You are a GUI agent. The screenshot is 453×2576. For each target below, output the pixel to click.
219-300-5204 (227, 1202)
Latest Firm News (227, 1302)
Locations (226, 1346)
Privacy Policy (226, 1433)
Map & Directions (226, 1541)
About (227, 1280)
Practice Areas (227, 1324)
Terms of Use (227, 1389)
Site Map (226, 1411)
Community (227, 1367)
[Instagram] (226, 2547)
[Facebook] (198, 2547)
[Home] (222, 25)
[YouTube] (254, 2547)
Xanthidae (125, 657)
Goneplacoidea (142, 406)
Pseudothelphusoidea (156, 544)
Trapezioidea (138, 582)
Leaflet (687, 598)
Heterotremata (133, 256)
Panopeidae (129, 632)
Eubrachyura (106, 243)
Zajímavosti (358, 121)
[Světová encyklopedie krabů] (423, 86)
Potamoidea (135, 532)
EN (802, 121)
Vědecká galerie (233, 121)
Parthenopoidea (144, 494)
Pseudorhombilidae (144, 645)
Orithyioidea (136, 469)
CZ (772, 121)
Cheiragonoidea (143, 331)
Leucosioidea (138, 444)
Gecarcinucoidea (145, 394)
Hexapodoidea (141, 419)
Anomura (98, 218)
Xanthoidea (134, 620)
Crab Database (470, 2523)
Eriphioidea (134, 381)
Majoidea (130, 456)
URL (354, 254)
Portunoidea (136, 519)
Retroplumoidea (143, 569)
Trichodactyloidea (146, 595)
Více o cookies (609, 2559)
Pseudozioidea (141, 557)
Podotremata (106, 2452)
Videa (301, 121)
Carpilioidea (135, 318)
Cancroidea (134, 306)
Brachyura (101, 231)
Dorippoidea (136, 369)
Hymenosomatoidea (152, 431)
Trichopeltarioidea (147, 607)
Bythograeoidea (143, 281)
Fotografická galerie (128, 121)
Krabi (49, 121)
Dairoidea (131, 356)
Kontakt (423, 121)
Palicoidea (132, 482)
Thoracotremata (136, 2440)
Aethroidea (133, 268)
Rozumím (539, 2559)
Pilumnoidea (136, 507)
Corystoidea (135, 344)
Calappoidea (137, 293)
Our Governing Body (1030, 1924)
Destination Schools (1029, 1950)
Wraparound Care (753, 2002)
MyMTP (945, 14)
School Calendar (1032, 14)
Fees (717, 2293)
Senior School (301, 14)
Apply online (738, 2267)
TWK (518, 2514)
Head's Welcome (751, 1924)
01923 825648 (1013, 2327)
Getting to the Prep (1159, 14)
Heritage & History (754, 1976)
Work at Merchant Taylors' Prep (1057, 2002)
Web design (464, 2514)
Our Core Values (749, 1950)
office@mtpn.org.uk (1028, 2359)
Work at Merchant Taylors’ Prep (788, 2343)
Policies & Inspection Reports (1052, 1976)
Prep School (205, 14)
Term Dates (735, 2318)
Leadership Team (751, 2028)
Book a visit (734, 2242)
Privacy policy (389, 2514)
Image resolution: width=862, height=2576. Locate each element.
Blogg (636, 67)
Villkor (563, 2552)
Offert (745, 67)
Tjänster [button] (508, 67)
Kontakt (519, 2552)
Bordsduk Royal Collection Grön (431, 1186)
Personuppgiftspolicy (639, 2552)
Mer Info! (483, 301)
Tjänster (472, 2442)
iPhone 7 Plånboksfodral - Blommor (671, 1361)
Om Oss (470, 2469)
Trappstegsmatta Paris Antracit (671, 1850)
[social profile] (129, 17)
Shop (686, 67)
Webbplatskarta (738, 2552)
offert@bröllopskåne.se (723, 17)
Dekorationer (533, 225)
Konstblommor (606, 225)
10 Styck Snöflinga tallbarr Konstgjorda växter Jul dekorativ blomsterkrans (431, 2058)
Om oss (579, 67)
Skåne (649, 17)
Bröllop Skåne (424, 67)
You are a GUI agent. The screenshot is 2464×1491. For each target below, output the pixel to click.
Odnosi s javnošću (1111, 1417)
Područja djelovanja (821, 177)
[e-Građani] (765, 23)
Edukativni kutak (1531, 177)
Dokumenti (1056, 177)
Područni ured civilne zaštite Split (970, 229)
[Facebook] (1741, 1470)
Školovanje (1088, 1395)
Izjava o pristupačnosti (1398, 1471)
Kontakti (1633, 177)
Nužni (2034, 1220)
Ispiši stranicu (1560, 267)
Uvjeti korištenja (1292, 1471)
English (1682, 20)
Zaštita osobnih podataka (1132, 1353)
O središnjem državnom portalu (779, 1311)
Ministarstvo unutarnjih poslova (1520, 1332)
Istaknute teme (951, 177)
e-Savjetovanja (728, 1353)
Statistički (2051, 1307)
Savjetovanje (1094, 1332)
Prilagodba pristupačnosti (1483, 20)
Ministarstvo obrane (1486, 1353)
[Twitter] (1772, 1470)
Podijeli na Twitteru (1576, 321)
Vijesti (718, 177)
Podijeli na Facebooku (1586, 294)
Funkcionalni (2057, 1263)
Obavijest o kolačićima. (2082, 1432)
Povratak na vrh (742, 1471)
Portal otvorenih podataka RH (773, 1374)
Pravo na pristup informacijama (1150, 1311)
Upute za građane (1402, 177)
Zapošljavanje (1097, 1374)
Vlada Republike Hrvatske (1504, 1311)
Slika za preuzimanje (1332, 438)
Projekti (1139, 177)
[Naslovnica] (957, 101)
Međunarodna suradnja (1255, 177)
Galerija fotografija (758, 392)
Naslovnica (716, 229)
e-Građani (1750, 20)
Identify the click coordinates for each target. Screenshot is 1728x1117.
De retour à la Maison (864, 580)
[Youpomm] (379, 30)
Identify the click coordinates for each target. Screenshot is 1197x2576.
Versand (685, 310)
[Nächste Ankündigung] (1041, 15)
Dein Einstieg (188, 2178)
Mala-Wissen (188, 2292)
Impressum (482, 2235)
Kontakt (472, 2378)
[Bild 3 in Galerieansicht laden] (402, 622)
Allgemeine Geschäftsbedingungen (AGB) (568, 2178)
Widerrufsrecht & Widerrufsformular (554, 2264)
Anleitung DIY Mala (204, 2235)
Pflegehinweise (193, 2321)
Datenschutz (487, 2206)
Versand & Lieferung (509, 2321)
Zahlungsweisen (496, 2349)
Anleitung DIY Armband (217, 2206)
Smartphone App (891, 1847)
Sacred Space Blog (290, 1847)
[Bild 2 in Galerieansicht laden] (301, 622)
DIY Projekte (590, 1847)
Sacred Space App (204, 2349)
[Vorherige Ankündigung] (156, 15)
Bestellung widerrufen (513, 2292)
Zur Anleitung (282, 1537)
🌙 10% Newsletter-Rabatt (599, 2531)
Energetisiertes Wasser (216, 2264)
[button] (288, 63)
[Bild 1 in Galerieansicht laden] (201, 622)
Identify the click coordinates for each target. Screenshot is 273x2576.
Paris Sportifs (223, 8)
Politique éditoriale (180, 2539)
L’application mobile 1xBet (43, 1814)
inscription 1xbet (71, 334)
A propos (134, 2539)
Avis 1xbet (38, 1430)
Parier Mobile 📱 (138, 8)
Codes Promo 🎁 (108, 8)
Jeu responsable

• • • • •

▸ **Work item**
Please retype the listing word for word, from its first line through the line containing "Community (227, 1367)", and add nothing else.

▸ **Response to the task**
You are a GUI agent. The screenshot is 453×2576. For each target below, output the pixel to click.
219-300-5204 (227, 1202)
Latest Firm News (227, 1302)
Locations (226, 1346)
Privacy Policy (226, 1433)
Map & Directions (226, 1541)
About (227, 1280)
Practice Areas (227, 1324)
Terms of Use (227, 1389)
Site Map (226, 1411)
Community (227, 1367)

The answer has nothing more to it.